# TASKS
• a. In the Scyld and Myrinet mailing-list post, how many diskless slave nodes does the cluster have?
• b. Write a continuation of the Scyld and Myrinet mailing-list post, starting after its final sentence.

# TEXT BLOCK
━━━━━━━━

Scyld + myrinet mpich-gm?

Sat Feb 3 21:15:58 PST 2001

I've gotten myself involved in bringing a small cluster up and
into production.  I'm learning as I go, with the help of the
archives of this mailing list.  Unfortunately the searchable
archives at Supercomputer.org seem to be off line (I get internal
server error), and out of date (the last messages seem to be from
around May 2000).

The current setup is one master with 100base-T to the world, gigabit
fiber to a 16-10/100 + 2-1000 switch, and 12 diskless slaves with
10/100 and myrinet interfaces.  The Scyld release of last Monday is
up and running, and I can bpsh to my heart's content.

I'm stuck at the point of trying to deploy MPI.  Scyld supplies mpi-beowulf
which does not appear to me to use bproc, and /usr/bin/mpirun and mpprun
which do.  I've built the mpich-gm from Myricom, but their mpirun command
does not grok bpsh, and expects either rsh or ssh daemons on each slave.

I've tried a number of approaches that start out looking like they might
work, but have gotten stuck after a few hours down each cowpath.

Here is a list of some of the snags (I've lost track of some others):

bpsh is not a full blown shell, doesn't deal well with redirection, changing
directory before running a command, and in particular it can't be swapped for
rsh or ssh when configuring mpich (ie -rsh=bpsh).

The master node is outside the myrinet, I haven't a clue how to get
it to cooperate with the slaves over ethernet yet have the slaves
use myrinet as much as possible.

I tried hacking on the first test in mpich-1.2..4/examples/test
(pt2pt/third) that you get when you do make testing or runtests -check.

━━━━━━━━

# PROVIDED MATERIAL

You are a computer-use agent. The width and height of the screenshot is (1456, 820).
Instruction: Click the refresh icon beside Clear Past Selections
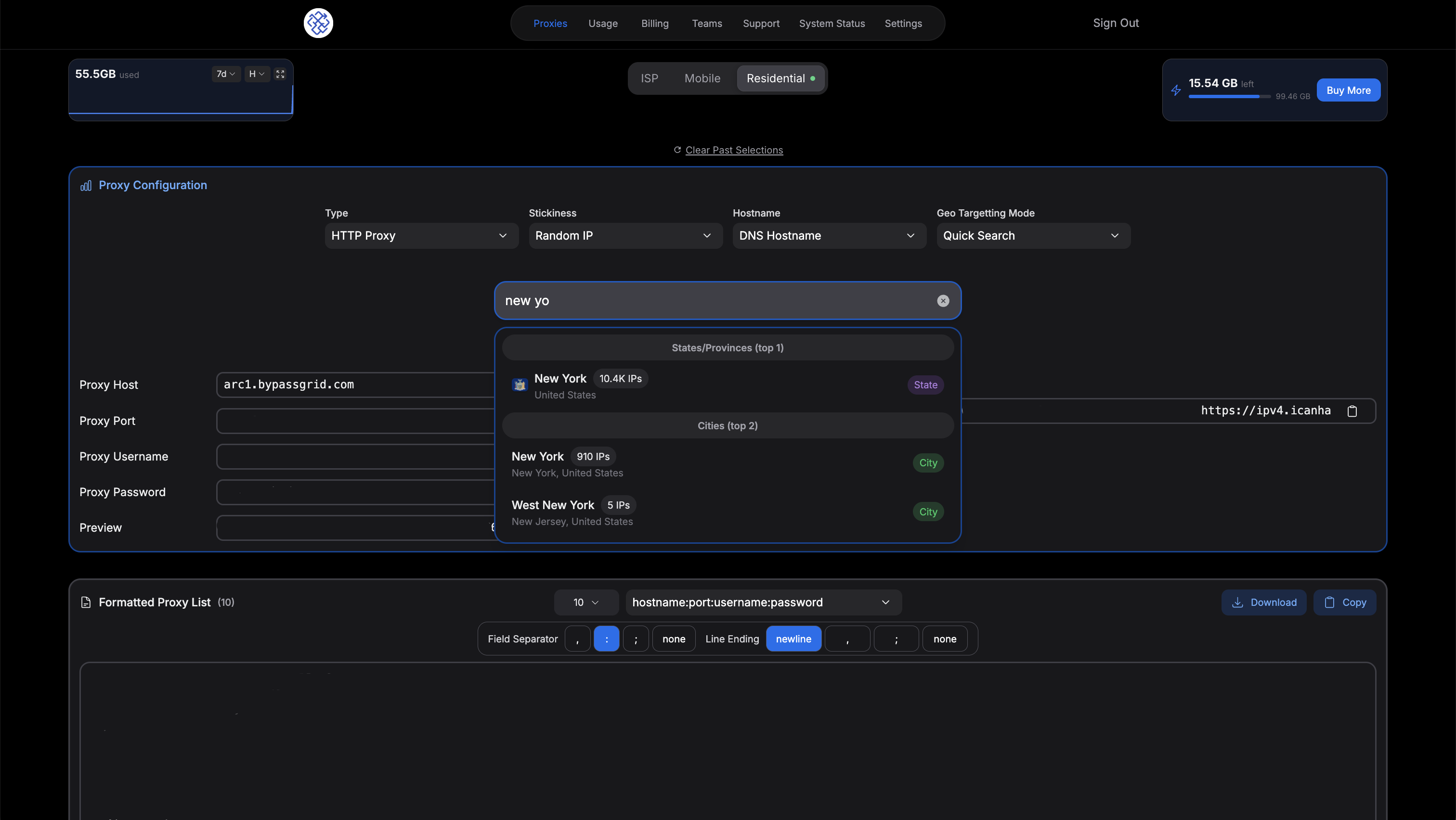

━━━━━━━━

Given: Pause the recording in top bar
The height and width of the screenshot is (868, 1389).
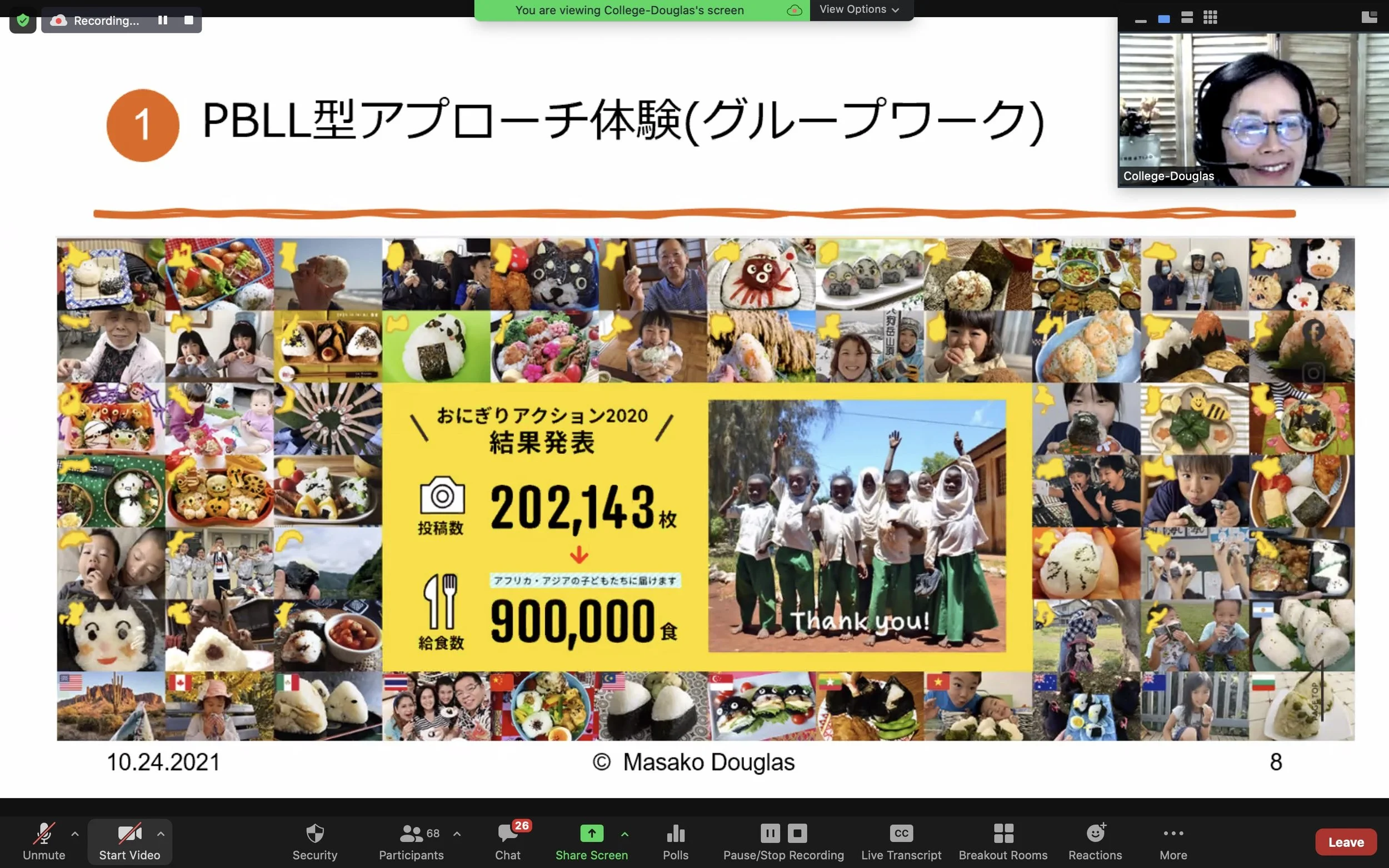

━━━━━━━━

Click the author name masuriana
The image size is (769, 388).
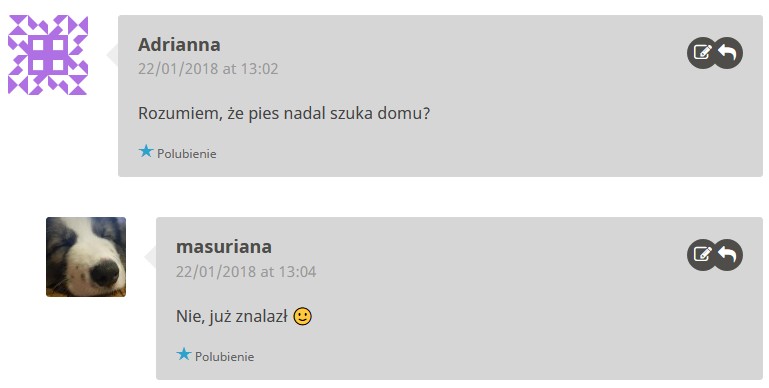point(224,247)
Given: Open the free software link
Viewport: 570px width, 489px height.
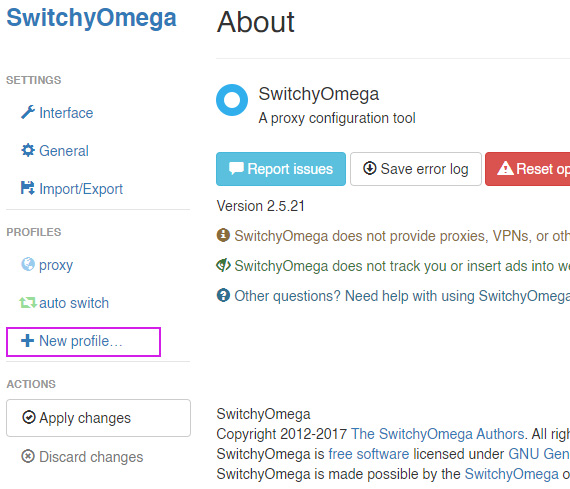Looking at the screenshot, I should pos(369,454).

━━━━━━━━

# RESPONSES TO THE EXERCISE
• a. Twelve.

• b.
Tried to get it to use /usr/bin/mpirun.  Had to get rid of -mvhome and
-mvback args first, then tried to use bpsh to start up the mpirun on
one node, hoping it could use GM to start up on the other slaves.
After creating the directory in /var where it could create shm_beostat,

Now I get truckloads of errors:
shmblk_open: Couldn't open shared memory file: /shm_beostat
shmblk_open failed.

I suppose these might be from the other nodes, expecting everyone is
sharing /var, but I'm leery of nfs mounting all of the master's /var
on each slave.

I tried applying the Scyld patches against the 1.2.0 mpich sources to
the 1.2..4 sources from Myricom, but most of them went into the mpid/ch_p4
directory, which is not built when --with-device=ch_gm is specified.

Then I thought I'd look into the mpprun sources, but I couldn't get
them to build even before I started hacking on them... decided to look
elsewhere for a while.

Tried getting sshd2 up and running on a slave node.  So far it insists
on asking for my password and won't accept it at all.

Has anyone got a working cluster anything like the one we're building?
What did you have to do differently to make the various packages and
drivers play nice with each other?  Where did I go wrong?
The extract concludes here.